▶ _Given information_:
=== Begin Enclosure ===

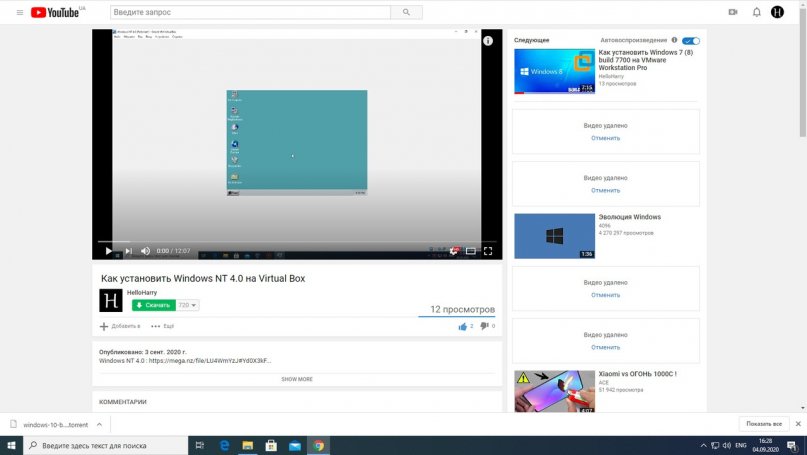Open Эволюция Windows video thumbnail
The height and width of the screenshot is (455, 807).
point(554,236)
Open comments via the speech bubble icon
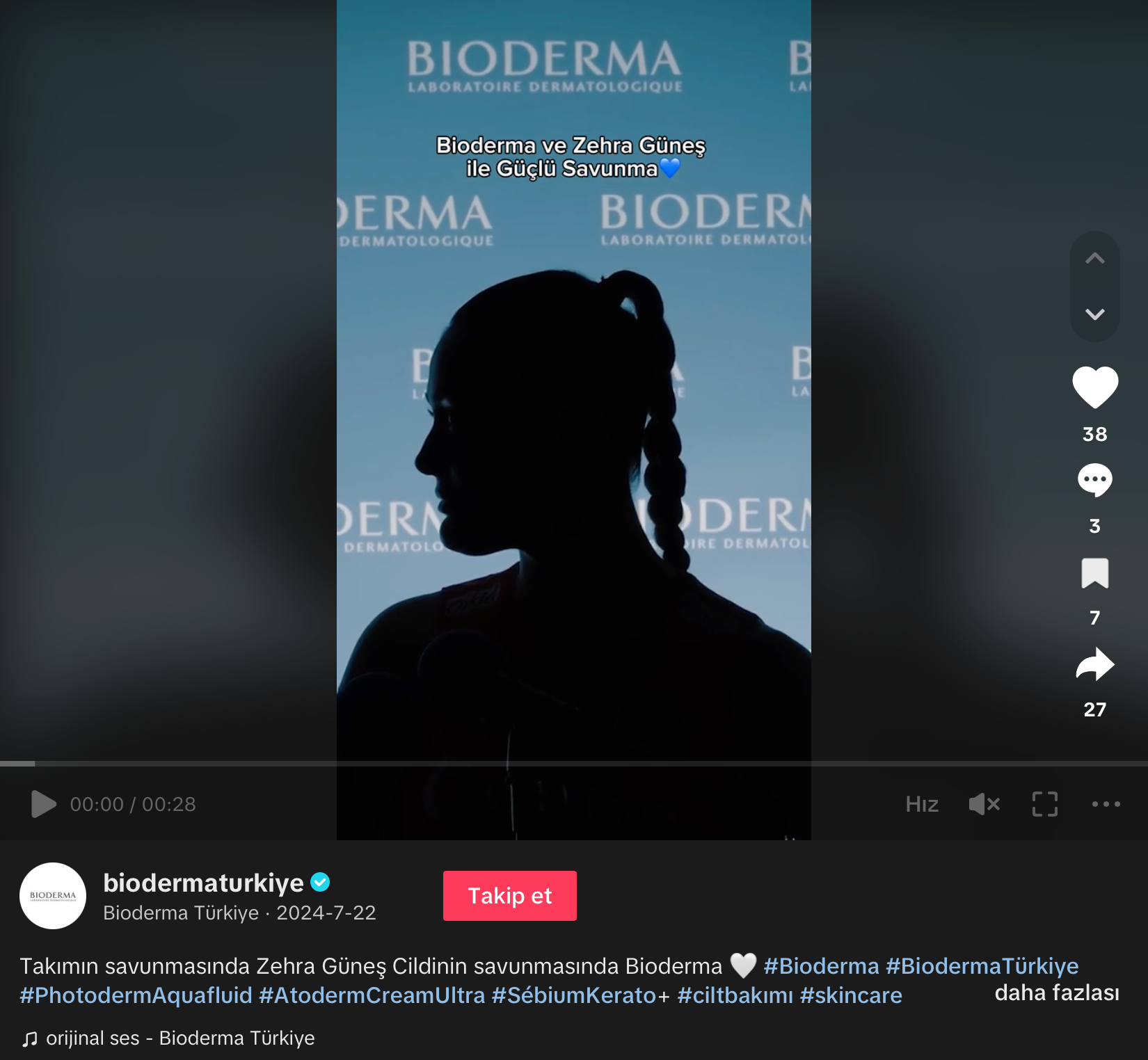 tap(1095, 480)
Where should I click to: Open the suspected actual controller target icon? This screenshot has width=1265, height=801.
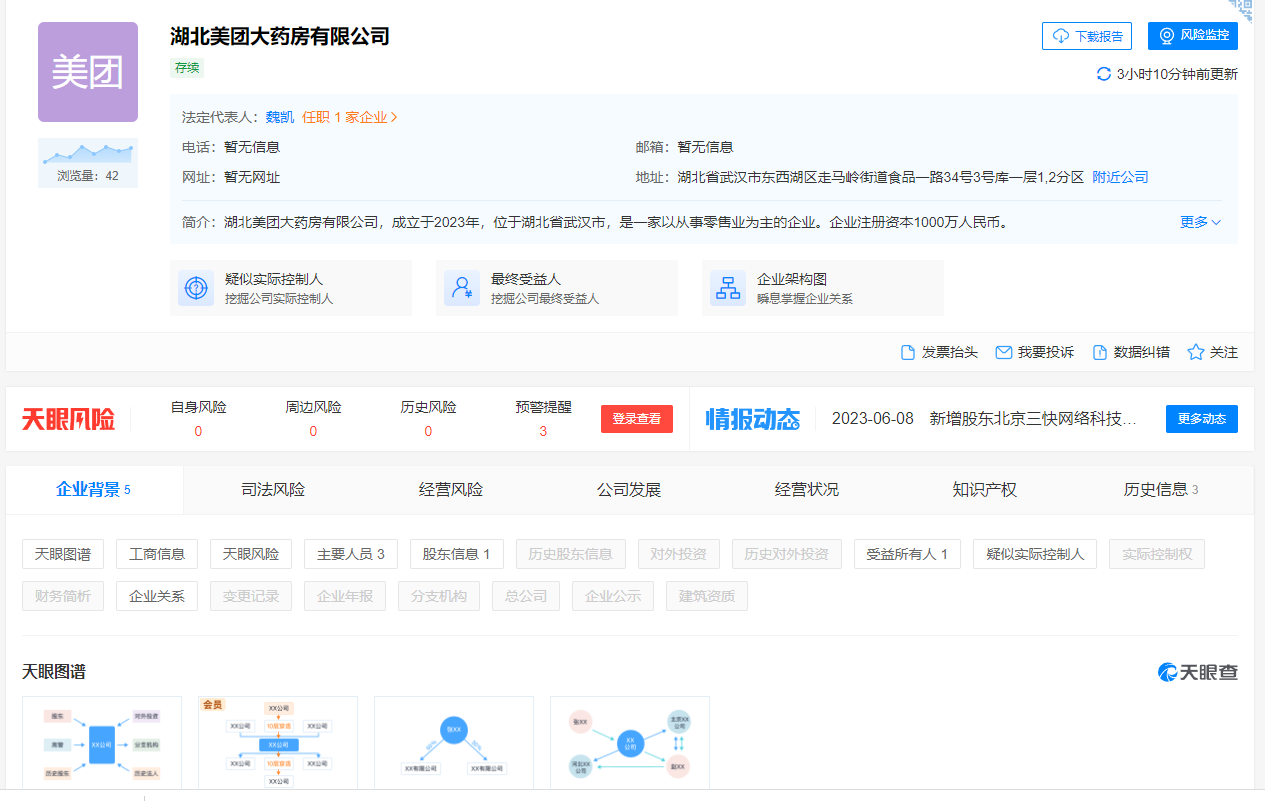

=== End Enclosure ===

▶ _About this task_: Where the line with "Open comments via the speech bubble icon" appears, begin there and transcribe exactly through the last line of the data, leaving all pictures aside.

▶ _Solution to the problem_:
Open comments via the speech bubble icon
 tap(1095, 480)
Where should I click to: Open the suspected actual controller target icon? This screenshot has width=1265, height=801.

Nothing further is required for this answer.